Controversial gold is "bittersweet" for Richardson

DAEGU, South Korea (Reuters) - Jason Richardson admitted to a “bittersweet” feeling after claiming the 110 meters hurdles world championship gold medal when Cuban Dayron Robles was disqualified on Monday.

Jason Richardson of the U.S. (L), Dayron Robles of Cuba (C) and Liu Xiang of China holds their national flags after the men's 110 metres hurdles final at the IAAF World Championships in Daegu August 29, 2011. Robles was later stripped of his gold medal pending an inquiry after barging past Liu to win the 110 metres hurdles final at the world championships on Monday. Richardson was installed as world champion with the Chinese handed silver pending the investigation into the race.REUTERS/Kai Pfaffenbach

Richardson was the beneficiary when Olympic champion Robles was disqualified for obstructing Liu Xiang in the final, effectively taking the Chinese out of the race for the line.
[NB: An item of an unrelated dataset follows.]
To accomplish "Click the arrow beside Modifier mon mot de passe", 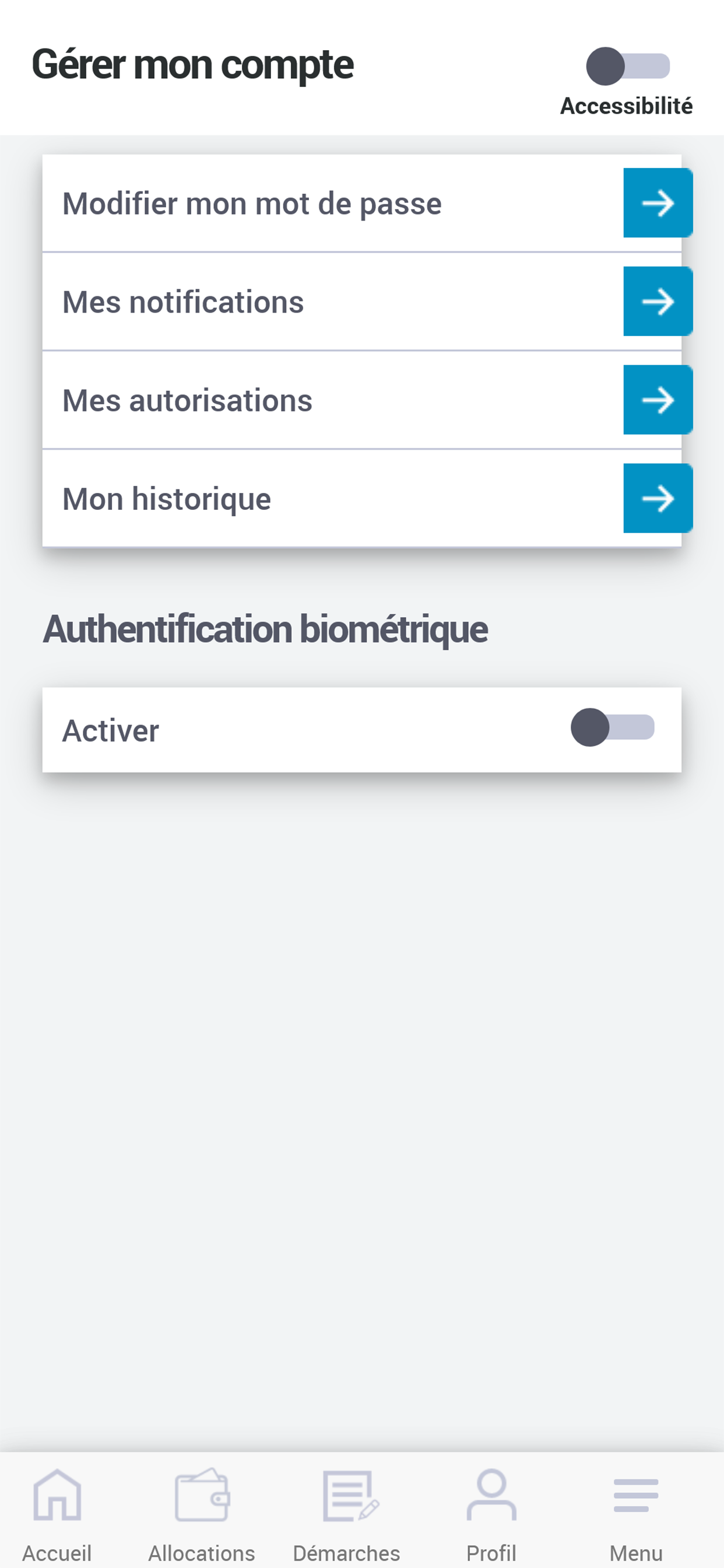I will point(658,202).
So instead of Robles or Liu, the two fastest high hurdlers of all time, taking home the title it was the dreadlocked 25-year-old Californian who has never run under 13 seconds.

“The reaction is bittersweet, you never want to see someone as talented as Robles disqualified but there are rules we have to abide by,” he said.
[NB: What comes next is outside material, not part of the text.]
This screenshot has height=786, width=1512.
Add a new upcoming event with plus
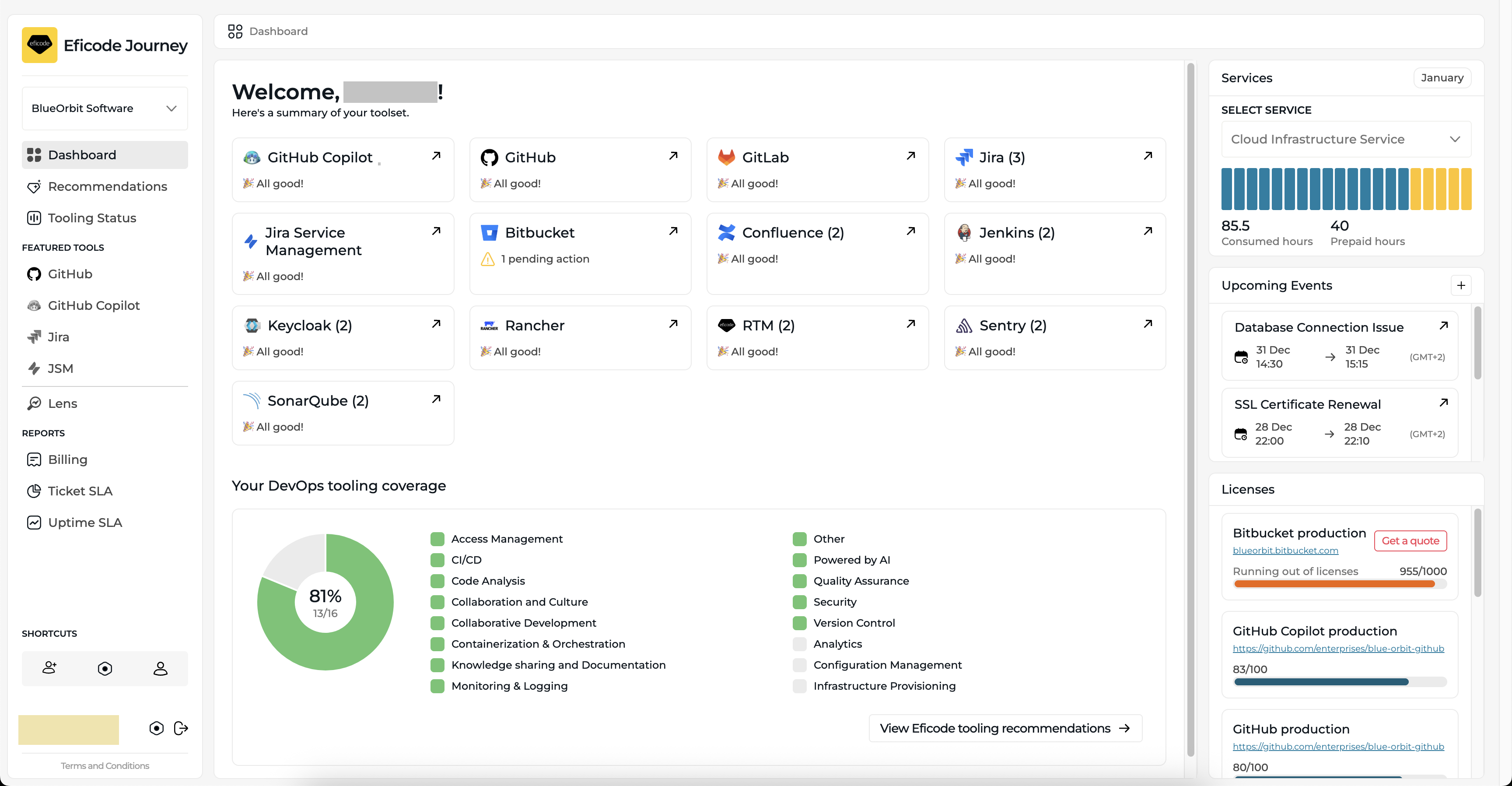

“I am disappointed to have won the gold medal on a technicality.”

Richardson has been in great form this year, beating his better known compatriot David Oliver and finally fulfilling the promise he showed when he won gold in the 110m and 400m hurdles at the world junior championships in 2003.

“With faith anything is possible,” he said. “All you need to do is listen to be called. I had a difficult college experience, but now I got some bumps out, got much more technical help.

“My coach John Smith is awesome, always willing to learn. Everyday we are learning something with him and making changes. We can only improve in this way.”

Having claimed the world title, Richardson said his next goal was to improve his best time of 13.08 seconds in his quest to better the world record of 12.87.

“I truly believe I can break Robles’s record,” he said.